Goal of the exercise: Could you copy out the records below word for word, starting at the line that contains "Task: Click the cloud upload icon" and ending at the line that contains "Looking at the screenshot, I should 402,171."?

* Begin Task input *

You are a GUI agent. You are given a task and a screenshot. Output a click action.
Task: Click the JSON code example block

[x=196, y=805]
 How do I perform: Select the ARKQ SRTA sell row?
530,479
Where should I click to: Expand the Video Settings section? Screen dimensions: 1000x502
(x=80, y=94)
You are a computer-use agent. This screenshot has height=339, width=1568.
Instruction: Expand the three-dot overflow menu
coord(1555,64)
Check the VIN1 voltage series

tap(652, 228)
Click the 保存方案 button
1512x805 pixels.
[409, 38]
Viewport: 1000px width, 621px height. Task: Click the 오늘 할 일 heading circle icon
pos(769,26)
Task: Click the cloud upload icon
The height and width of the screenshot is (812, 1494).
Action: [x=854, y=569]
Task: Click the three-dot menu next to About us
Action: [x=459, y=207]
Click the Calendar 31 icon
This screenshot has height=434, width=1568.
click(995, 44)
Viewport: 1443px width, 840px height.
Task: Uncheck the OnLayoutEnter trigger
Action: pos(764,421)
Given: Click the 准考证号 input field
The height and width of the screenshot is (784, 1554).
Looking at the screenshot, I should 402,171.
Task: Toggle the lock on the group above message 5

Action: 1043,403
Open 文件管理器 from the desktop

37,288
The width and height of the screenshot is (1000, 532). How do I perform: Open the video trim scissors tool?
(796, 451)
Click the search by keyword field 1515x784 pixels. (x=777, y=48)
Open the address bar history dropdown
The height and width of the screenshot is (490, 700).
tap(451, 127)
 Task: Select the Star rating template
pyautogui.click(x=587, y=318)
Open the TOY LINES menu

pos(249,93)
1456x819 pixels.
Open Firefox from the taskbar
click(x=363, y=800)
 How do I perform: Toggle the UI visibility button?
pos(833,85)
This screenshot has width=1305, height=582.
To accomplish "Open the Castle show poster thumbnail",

* End Task input *

Problem solution:
Task: Click the cloud upload icon
The height and width of the screenshot is (812, 1494).
Action: [x=854, y=569]
Task: Click the three-dot menu next to About us
Action: [x=459, y=207]
Click the Calendar 31 icon
This screenshot has height=434, width=1568.
click(995, 44)
Viewport: 1443px width, 840px height.
Task: Uncheck the OnLayoutEnter trigger
Action: pos(764,421)
Given: Click the 准考证号 input field
The height and width of the screenshot is (784, 1554).
Looking at the screenshot, I should 402,171.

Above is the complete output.